Throughout evolution, plants and insects have exploited each other in mutually beneficial relationships where two or more parties benefit from essential ecological interactions. For example, insects act as plant pollinators while plants act as hosts providing food or housing for insect offspring. Such partnerships often require a delicate balance of give and take. Recently, a group from Imperial College of Science, Technology and Medicine (London) led by James M. Cook questioned the intrinsic risk of such cooperative relationships. They investigated the relationship between fig trees and pollinator wasps, with the intention of finding what keeps one partner from taking advantage of the other.
Conditions favoring one partner over the other constantly threaten to erode the balance in mutually beneficial relationships. For example, when a female pollinator wasp pushes her way into a fig blossom, pollinating the tree while depositing her eggs, the tree loses one seed. The sacrifice is offset for the tree by the fact that each egg laid produces the offspring that will emerge and eventually disperse that tree's pollen. Still, what keeps the wasp from taking advantage of the host and destroying the tree's entire crop?
As is often the case, there are more than two players in this relationship. The fig tree also plays host to small parasitic wasps that attack pollinator wasp larvae in the fruit. Cook and his colleagues wondered whether the parasitic wasp, previously thought to be harmful to both parties, may contribute to the stability of the fig tree and pollinator wasps' relationship by keeping the pollinator larvae in check.
Suspecting that that the pollinator wasp is under selective pressure to deposit her eggs in the flower's innermost real estate where her larvae are less likely to be killed, the team collected fig flowers from six different sites in Queensland, Australia, brought them back to the lab and sliced them open. They measured the distance from the wall to the inner cavity of the fig flower, taking note of the precise position where the pollinator eggs were deposited inside the flower. They also assessed the offspring survivorship and found that the larval eggs deposited in the flower's innermost folds were more likely to survive compared with eggs deposited near the flower's outer layers. The researchers determined that parasitic wasps are able to attack the pollinator offspring only if the pollinator eggs are deposited in the outer layer of the fig flower ovule (the `small egg' within the flower that will develop into a seed) and that larvae buried deep in the flower bud were almost parasite free.

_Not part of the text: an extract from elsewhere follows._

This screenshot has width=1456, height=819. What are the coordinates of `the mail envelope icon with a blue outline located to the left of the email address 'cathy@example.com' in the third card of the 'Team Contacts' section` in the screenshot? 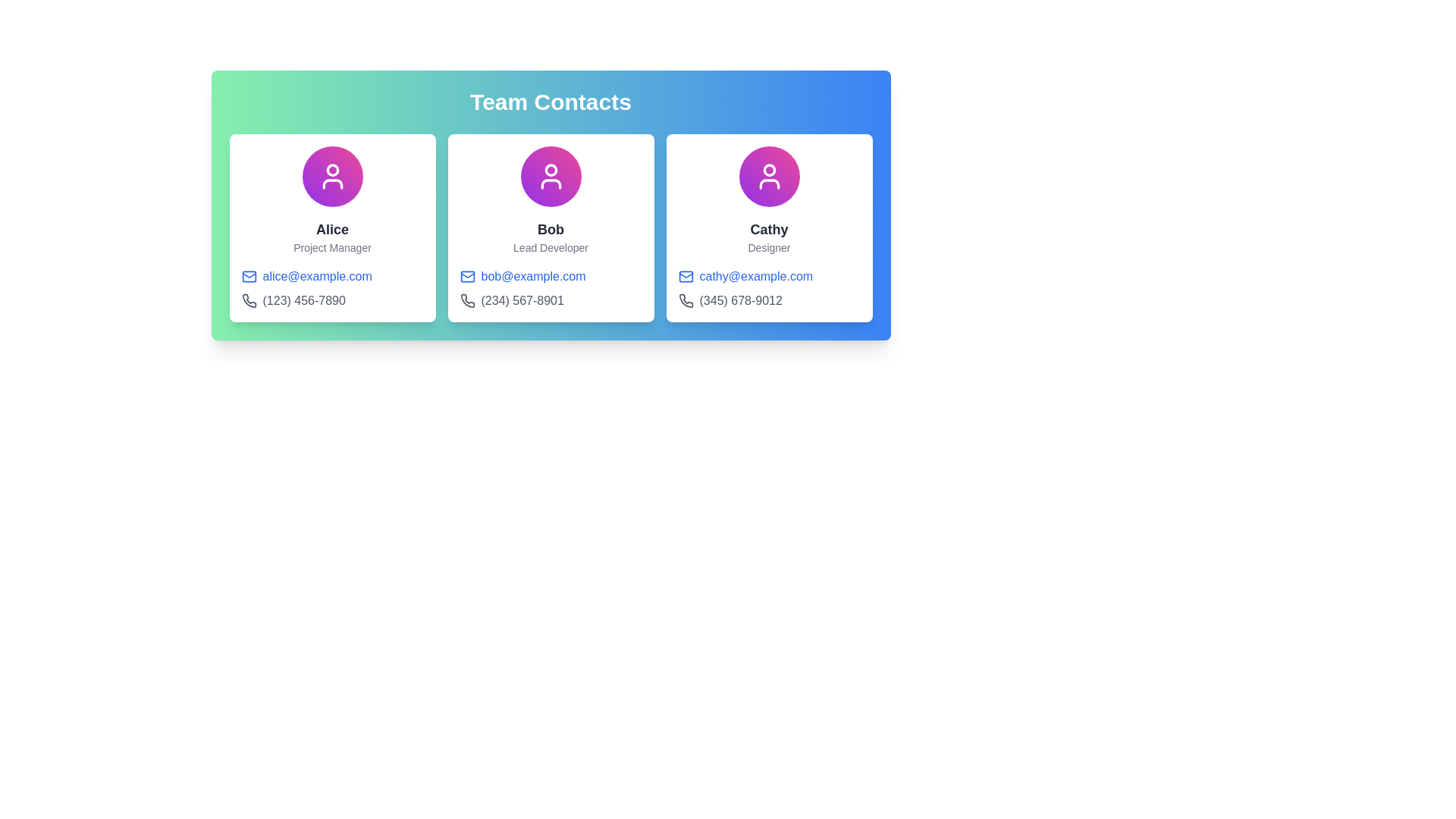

The team also noticed that that pollinator larvae, parasites and seeds are relegated to different neighborhoods over the entire tree, which appear to be determined by flower length. Cook's research shows that longer flowers provide the pollinators' larvae with plenty of `enemy-free space' at the fruit's centre because the parasitic wasps prefer to invade shorter flowers alone. So the female pollinating fig wasp actively selects regions of the tree with long flowers, relegating the parasitic wasps to tree zones covered in shorter blooms.
Whether the fig tree controls its own fate by producing variable length flowers for the wasp to `choose' from when depositing her eggs, or the parasitic wasp determines the territorial layout for the tree, the end result is the same. A portion of the fig tree seeds will come to fruition. This led Cook and his colleagues to suggest that the parasitic wasp, previously designated a harmful opportunist, helps to ensure that a fraction of the tree will bear seeds and thus may contribute to the stability of the pollinator–fig beneficial relationship by keeping the pollinator wasp in check.